The World’s Most Expensive Bourbons Have One Thing in Common

Rare releases from Old Rip Van Winkle, Colonel EH Taylor, Michter's and other distilleries are seeing "mind-boggling price hikes"

A stock photo of bourbon barrels from Kentucky. Rare bourbon prices have skyrocketed in the last year.

Rare bourbon prices have skyrocketed over the past year

By Kirk Miller

The ongoing COVID-19 pandemic certainly didn’t put a dent in the price of rare bourbon.

Old Rip Van Winkle 25 Year Old topped Wine-Searcher’s annual The World’s Most Expensive Bourbons list with an average price of $33,438. If you follow the frenzy around the annual Van Winkle releases, you’ll realize this is 1) no surprise and 2) hilariously far removed from the suggested retail price (“Unfortunately even though we suggest what we believe to be a very low and fair MSRP, we cannot control the price retailers charge, and some retailers mark it up even though we and the distributors that those retailers buy from ask them not to,” said Julian Van Winkle, president of Old Rip Van Winkle Distillery, during last year’s annual release.)

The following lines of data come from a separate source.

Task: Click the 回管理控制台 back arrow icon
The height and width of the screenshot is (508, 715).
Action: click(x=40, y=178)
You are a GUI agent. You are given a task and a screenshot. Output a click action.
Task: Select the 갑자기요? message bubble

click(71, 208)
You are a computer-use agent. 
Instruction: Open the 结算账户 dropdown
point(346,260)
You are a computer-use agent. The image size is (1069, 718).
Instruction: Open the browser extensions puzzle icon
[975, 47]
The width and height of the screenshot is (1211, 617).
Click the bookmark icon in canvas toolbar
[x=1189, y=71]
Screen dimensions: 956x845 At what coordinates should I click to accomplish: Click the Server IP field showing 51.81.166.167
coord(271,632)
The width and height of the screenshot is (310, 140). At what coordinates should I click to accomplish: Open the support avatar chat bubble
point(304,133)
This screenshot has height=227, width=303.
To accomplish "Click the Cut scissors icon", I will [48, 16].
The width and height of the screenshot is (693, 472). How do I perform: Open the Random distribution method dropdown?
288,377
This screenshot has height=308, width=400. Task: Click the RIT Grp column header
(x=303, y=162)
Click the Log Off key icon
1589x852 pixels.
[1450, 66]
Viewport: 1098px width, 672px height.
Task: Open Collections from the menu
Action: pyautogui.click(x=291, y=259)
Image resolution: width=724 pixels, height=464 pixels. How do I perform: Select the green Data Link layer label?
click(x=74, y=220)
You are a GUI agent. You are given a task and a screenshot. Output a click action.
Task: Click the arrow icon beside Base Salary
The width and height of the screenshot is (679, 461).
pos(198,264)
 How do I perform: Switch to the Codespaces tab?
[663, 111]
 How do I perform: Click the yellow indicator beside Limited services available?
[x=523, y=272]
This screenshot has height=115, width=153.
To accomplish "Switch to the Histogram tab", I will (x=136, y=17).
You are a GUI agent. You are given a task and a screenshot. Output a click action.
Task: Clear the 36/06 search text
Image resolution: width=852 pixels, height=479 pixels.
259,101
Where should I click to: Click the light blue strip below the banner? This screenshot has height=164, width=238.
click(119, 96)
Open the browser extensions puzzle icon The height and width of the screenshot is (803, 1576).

As Wine-Searcher’s Don Kavanugh notes about this year’s top 10 bourbon list: “The big deal here is the sheer size of the price increases these whiskeys have enjoyed. Only the Eagle Rare saw a drop in its global average retail price, down from $18,300 last year; the others have had mind-boggling price hikes.”

A few other takeaways:

With Europe opening up again to American whiskeys (post-tariffs), expect global interest in bourbon to continue growing. And those rare bourbon prices to keep rising.